## Short exercise
Convert the records below into a JSON list of strings, with each line as its own string and blank lines left out.

Data records:
........

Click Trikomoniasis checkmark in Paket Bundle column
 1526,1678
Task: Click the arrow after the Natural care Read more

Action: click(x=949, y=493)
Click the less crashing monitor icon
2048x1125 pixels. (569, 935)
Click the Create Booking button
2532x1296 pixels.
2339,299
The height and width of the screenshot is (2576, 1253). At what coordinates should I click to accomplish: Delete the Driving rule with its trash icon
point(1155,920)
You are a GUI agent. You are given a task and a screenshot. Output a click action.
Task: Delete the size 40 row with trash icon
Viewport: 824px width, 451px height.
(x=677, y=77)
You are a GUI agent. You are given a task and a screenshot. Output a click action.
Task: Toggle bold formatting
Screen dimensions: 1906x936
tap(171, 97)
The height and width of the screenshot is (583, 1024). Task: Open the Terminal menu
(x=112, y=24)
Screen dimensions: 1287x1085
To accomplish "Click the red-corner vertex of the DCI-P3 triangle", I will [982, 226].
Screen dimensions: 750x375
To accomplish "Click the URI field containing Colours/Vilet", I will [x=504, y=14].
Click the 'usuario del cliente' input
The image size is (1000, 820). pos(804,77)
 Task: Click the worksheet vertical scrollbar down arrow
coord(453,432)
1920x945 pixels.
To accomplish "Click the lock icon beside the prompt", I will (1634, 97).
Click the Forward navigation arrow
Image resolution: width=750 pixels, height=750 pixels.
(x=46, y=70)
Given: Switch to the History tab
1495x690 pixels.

........

## Problem solution
[
  "Click Trikomoniasis checkmark in Paket Bundle column",
  " 1526,1678",
  "Task: Click the arrow after the Natural care Read more",
  "Action: click(x=949, y=493)",
  "Click the less crashing monitor icon",
  "2048x1125 pixels. (569, 935)",
  "Click the Create Booking button",
  "2532x1296 pixels.",
  "2339,299",
  "The height and width of the screenshot is (2576, 1253). At what coordinates should I click to accomplish: Delete the Driving rule with its trash icon",
  "point(1155,920)",
  "You are a GUI agent. You are given a task and a screenshot. Output a click action.",
  "Task: Delete the size 40 row with trash icon",
  "Viewport: 824px width, 451px height.",
  "(x=677, y=77)",
  "You are a GUI agent. You are given a task and a screenshot. Output a click action.",
  "Task: Toggle bold formatting",
  "Screen dimensions: 1906x936",
  "tap(171, 97)",
  "The height and width of the screenshot is (583, 1024). Task: Open the Terminal menu",
  "(x=112, y=24)",
  "Screen dimensions: 1287x1085",
  "To accomplish \"Click the red-corner vertex of the DCI-P3 triangle\", I will [982, 226].",
  "Screen dimensions: 750x375",
  "To accomplish \"Click the URI field containing Colours/Vilet\", I will [x=504, y=14].",
  "Click the 'usuario del cliente' input",
  "The image size is (1000, 820). pos(804,77)",
  " Task: Click the worksheet vertical scrollbar down arrow",
  "coord(453,432)",
  "1920x945 pixels.",
  "To accomplish \"Click the lock icon beside the prompt\", I will (1634, 97).",
  "Click the Forward navigation arrow",
  "Image resolution: width=750 pixels, height=750 pixels.",
  "(x=46, y=70)",
  "Given: Switch to the History tab",
  "1495x690 pixels."
]